If you’ve ever been on the Internet, you will have hit a point where you’re stuck with insufficient speed. It’s a fact of life, whether you’re streaming 4K video or just checking your emails that at some point you’ll be stuck with a spinning wheel, slowly increasing status bar or percentage count indicating just how slow your connection is ambling along.
Plans sold on the National Broadband Network, the Australia-spanning multi-technology network that’s intended to encompass every Australian by 2020 are sold at different speed tiers. There’s some complexity to the model depending on the connection type and the whims of individual ISPs, but typically you’ll be offered plans at 12/1, 25/5, 50/20 or 100/40 Mbps, where the first number represents maximum download speed and the second maximum upload speed.

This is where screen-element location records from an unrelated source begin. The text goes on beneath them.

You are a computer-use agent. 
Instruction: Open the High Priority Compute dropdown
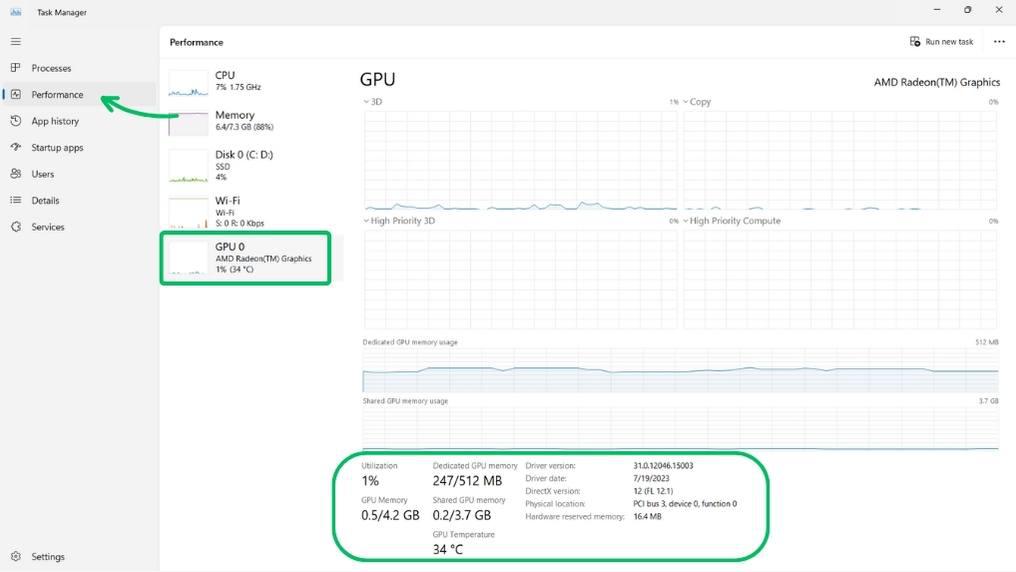686,221
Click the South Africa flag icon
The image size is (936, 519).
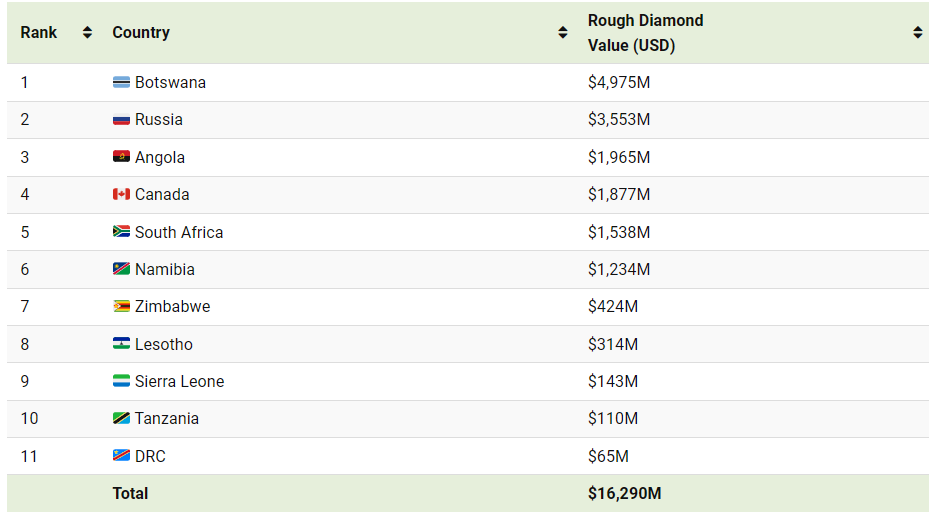121,232
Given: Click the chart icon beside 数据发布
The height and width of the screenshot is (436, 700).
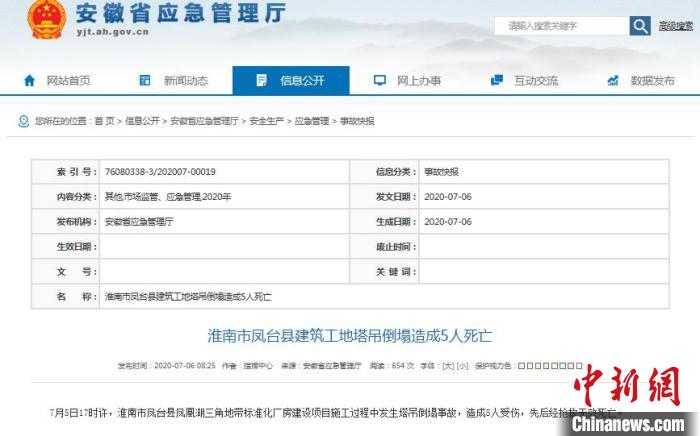Looking at the screenshot, I should point(613,80).
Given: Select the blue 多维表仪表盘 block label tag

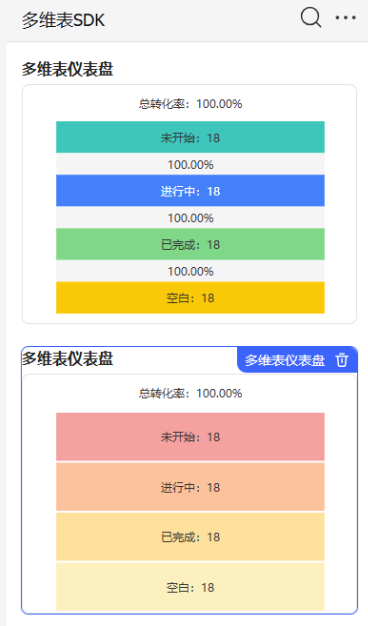Looking at the screenshot, I should [x=285, y=360].
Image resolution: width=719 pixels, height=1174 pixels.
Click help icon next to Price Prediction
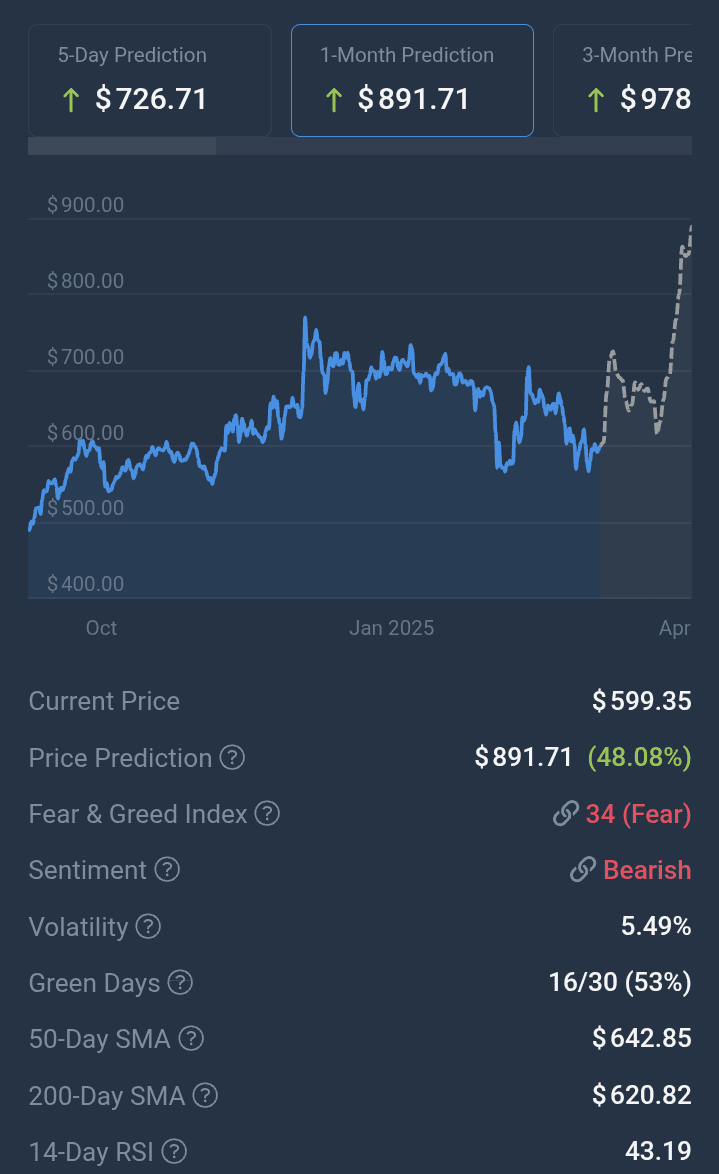[232, 758]
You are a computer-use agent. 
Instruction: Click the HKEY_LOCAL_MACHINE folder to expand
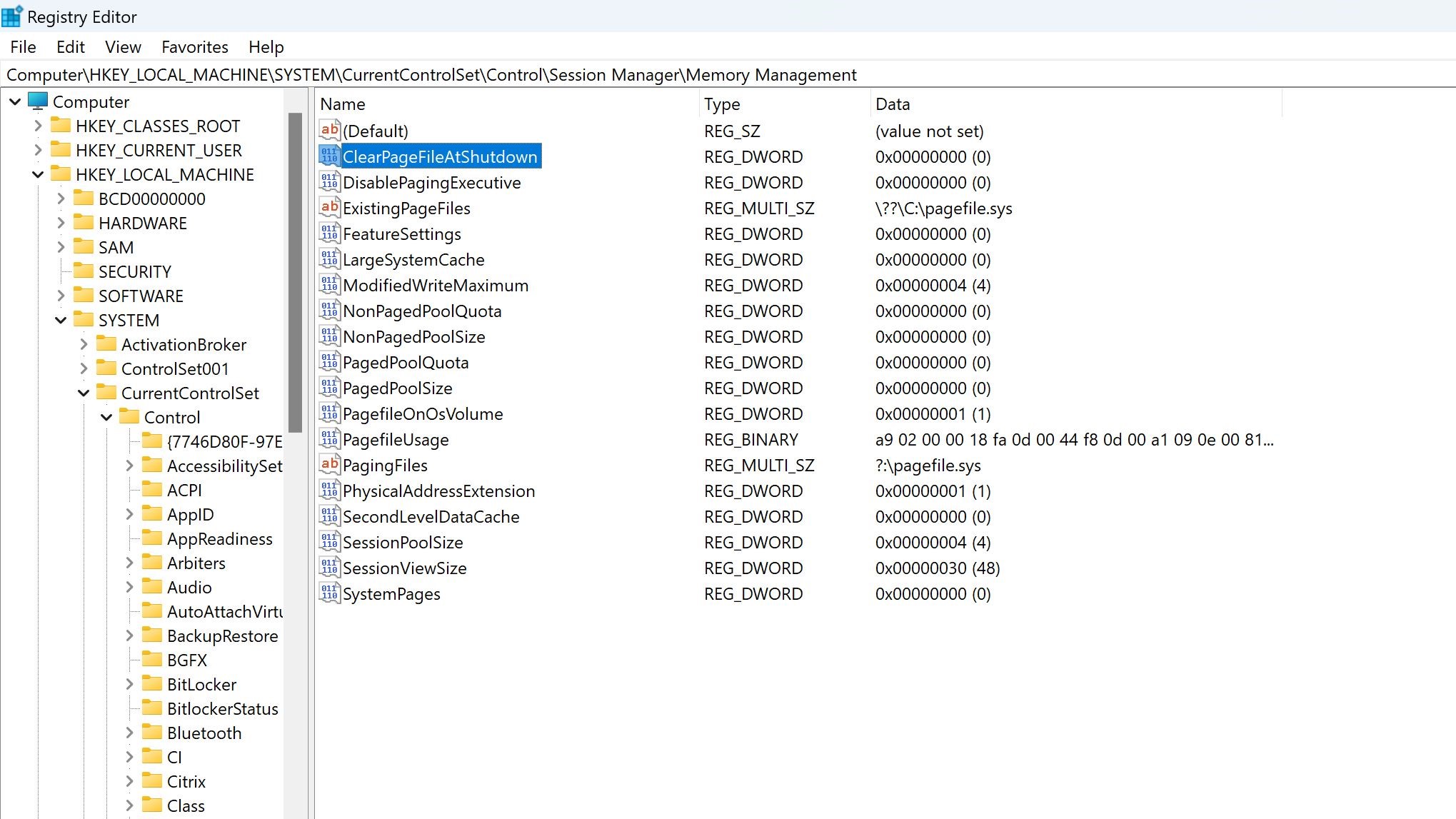pos(165,174)
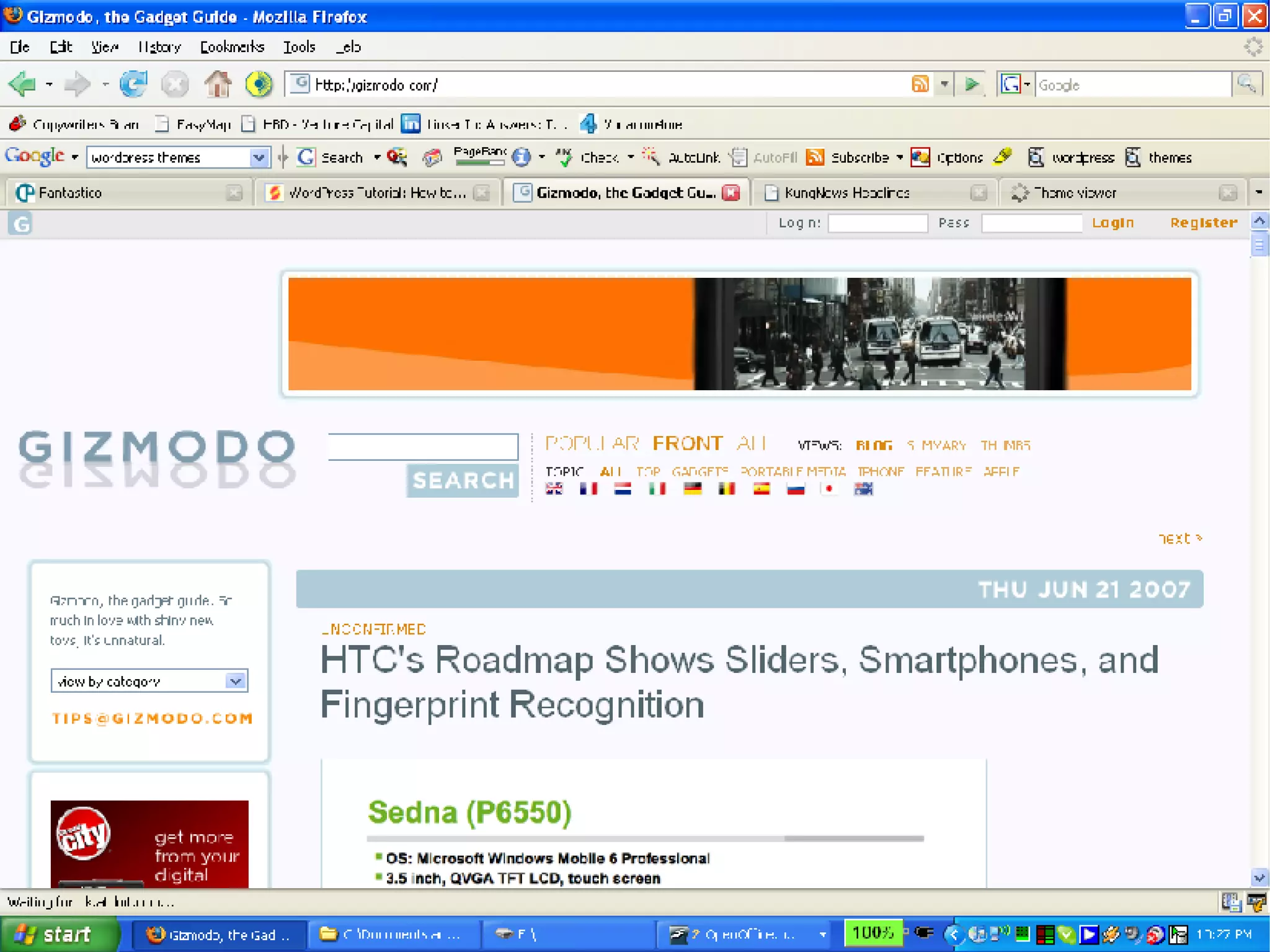Click the Reload page icon
Screen dimensions: 1270x952
point(133,84)
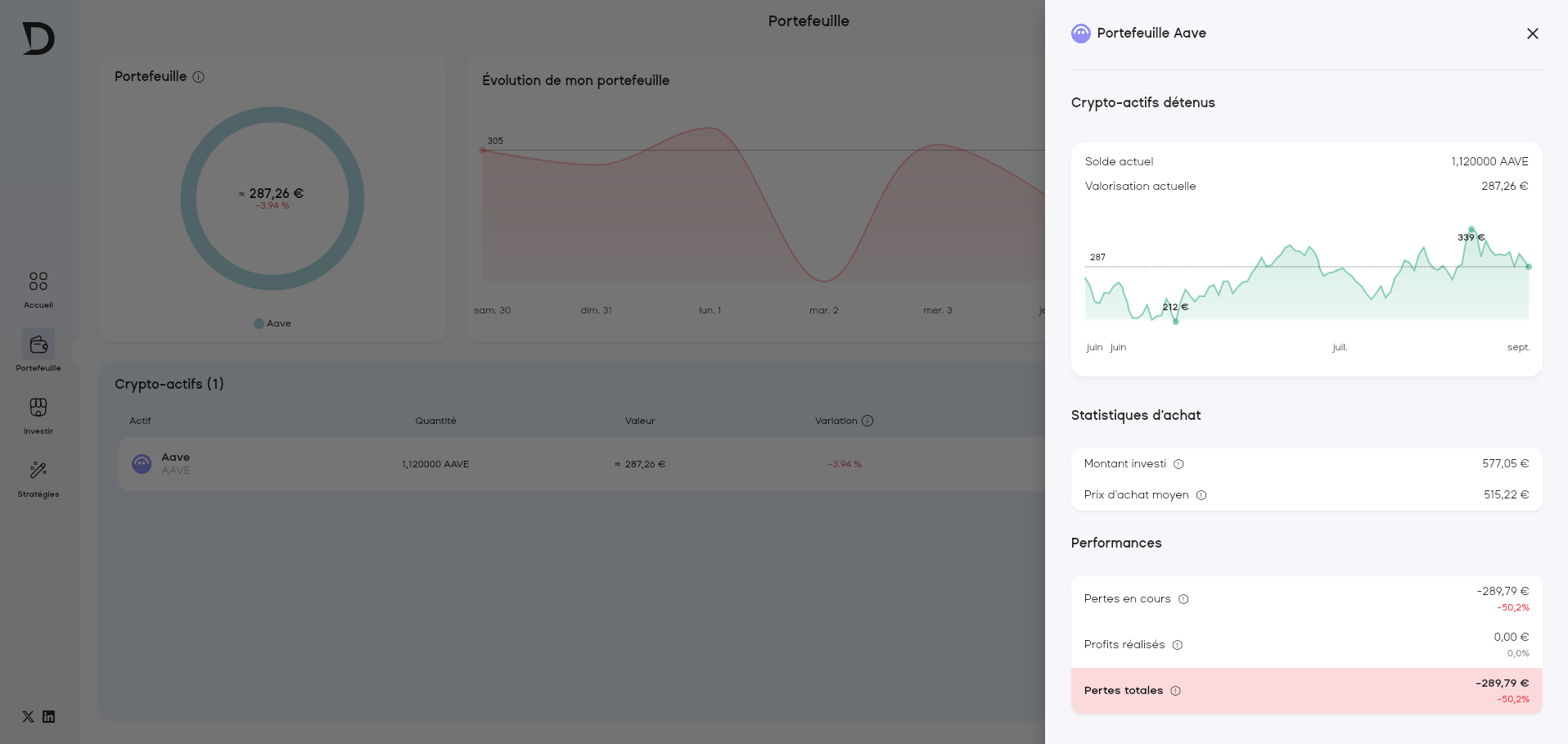Screen dimensions: 1568x744
Task: Show info tooltip for Profits réalisés
Action: point(1178,645)
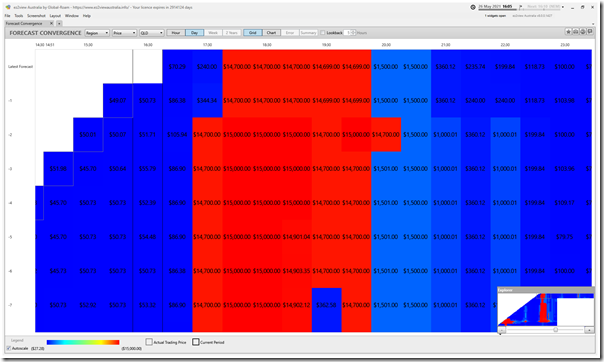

NBN itself has somewhat shied away from presenting those numbers in recent years thanks to that shift to a multi-modal delivery model, because it’s much harder in technology terms to guarantee those speeds on some connection types and in some circumstances.
That makes it tough to work out relative value on broadband plans, especially as it’s not just a matter of hooking up a different speed pipe. Indeed, as consumers we don’t really deal with NBN (the company building the network) at all. Instead you buy access through a traditional internet service provider, who itself is a wholesale customer of NBN. The quantity of access it purchases can have a distinct effect on the real world speeds its customers enjoy.
A quick reminder is needed here, as the NBN connection, once it lands at your premises, isn’t an optional matter if you want a fixed line broadband or telephone service, outside a very few small building locations where third party, NBN-like services exist. Equally, you don’t get a choice when it comes to the connection technology used to hook you up, with quality notably higher in principle for full-fibre customers and lower for those on fibre to the node connections.
The ACCC recently announced that it will commence monitoring real world NBN connections in order to report directly to consumers relating to the actual speeds achieved through different providers. It’s largely an NBN-only play, so if you’re on, say, ADSL they won’t be monitoring what you get, although some NBN-like providers will also be monitored to provide comparative performance figures. The scheme will run over four years at a projected cost of 7 million dollars.
I’m interested to see what the ACCC’s figures show, because measuring internet access performance is a very complex topic indeed. Just off the top of my head you’ve got the quality of connection from device to your router, whether wired or wireless. Then the connection from your premises to an exchange, with wide variability depending on the NBN technology of choice, condition of cables, length of copper and overall network stress. Then there’s the question of the capacity available to the ISP and how well it can manage that load. Even then you’re not done, because you have to then ping your signal (whatever it is, whether you’re asking for a Netflix show to download, checking your emails or reading a web site) to the server that hosts that material, which may well be overseas. That’s another set of routing cables and exchanges before it reaches the server… which may well be overloaded anyway.
If you’ve ever tried to hit a popular web store during a large sales event you’d be aware of some of the potential pitfalls there. Naturally times of day can also affect the speeds you get, with evenings a particular peak, and any school holiday usually worse because of the larger mass of school-age kids who suddenly do have the time to be online all day.
The ACCC’s figures will be one metric, but they’re far from your only option when it comes to sorting out the kind of connection quality you’re getting. At an individual level web based utilities such as speedtest.net can be used to give you an idea of peak speeds. That’s nice to know as and when you can get it, but if you’re pondering an ISP switch, especially with the NBN imminent, the ACCC’s figures could be a better recommendation tool.
Netflix provides its own Netflix speed index (netflix.com/country/australia/) based on averaged of prime time connection speeds from an aggregate of devices, and ranked both by country and ISP. The figures right now are low — the top ISP for all of February in Australia measured in at an average speed of just 3.52Mbps — but that may trend upwards as NBN connections proliferate. At least, we should hope that they would if ISPs are going to anywhere near meet both the claims made for connections and Australia’s growing appetite for broadband.